What are the semantics of passing pointers as function arguments?

Question

There are some things that I still don't really understand with pointers when you pass them into functions. If declare a function like

void help (const int *p)

can I modify the argument p within the function help? Can I change what the pointer is pointing too?

Thanks for the clarification.

Answer 1

The easiest way to understand const notation in C is to say the declaration out loud. Start with the name and go left:

const int *p; // 'p' is a pointer to an int that is const

This is by the way equal to:

int const *p;

This suggests that you can change the what p points at, but you can't change whatever it points at. So you have read-only access. However if you'd have something like this:

int * const p; // 'p' is a const pointer to an int

...then you could change the memory pointed to by p as much as you want, but you couldn't change p.

Answer 2

In this case, since p is declared as a const int *, an attempt to modify p will be disallowed by the compiler.

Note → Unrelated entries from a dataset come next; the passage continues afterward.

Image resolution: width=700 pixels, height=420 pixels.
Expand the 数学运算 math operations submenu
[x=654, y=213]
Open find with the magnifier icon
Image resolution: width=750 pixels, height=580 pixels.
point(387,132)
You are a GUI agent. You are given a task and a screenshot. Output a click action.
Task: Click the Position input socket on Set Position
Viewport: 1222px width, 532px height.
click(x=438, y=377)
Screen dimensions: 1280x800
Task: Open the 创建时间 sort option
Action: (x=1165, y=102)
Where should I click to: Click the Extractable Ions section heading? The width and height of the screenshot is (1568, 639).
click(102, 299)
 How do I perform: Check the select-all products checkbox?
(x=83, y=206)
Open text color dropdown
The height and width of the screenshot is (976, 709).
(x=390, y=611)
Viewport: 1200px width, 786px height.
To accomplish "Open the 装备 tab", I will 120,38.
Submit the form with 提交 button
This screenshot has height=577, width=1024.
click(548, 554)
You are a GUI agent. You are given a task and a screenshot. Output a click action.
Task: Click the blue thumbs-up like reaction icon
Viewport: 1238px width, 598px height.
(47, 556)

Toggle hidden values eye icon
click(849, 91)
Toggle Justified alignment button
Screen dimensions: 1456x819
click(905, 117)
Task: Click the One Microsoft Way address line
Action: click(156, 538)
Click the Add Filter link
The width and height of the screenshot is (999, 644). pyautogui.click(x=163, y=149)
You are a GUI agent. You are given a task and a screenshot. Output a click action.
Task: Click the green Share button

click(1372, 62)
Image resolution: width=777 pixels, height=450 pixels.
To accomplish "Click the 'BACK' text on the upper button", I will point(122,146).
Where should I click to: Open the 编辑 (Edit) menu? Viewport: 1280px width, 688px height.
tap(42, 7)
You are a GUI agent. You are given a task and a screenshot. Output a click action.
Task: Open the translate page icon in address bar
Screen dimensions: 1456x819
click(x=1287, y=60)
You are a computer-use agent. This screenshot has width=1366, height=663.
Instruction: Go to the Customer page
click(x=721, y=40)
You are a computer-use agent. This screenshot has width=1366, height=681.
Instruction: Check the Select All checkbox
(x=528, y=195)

However, if p were a plain old int *, you could modify the thing that p is pointing to, and the caller would notice. Say you wrote:

void foo(void) {
    int n = 100;

    help1(&n);
    printf("n = %d", n);

    n = 100;
    help2(&n);
    printf("n = %d", n);
}

void help1(int *p) {
    *p = 50;
}

void help2(int *p) {
    p = (int *)malloc(sizeof(int));
    *p = 50;
    free(p);
}

Then calling foo() would cause your program to print

n = 50
n = 100

In this program, help1 changes the thing that p points to, and the caller can see it. On the other hand, help2 makes p point to a different place in memory, and anything help2 does to modify that other location in memory is not visible to the caller.

Answer 3

Yes, you can modify p. However, it won't change in the caller. C is a pass-by-value language. Check out the C FAQ, which has a question about exactly this situation.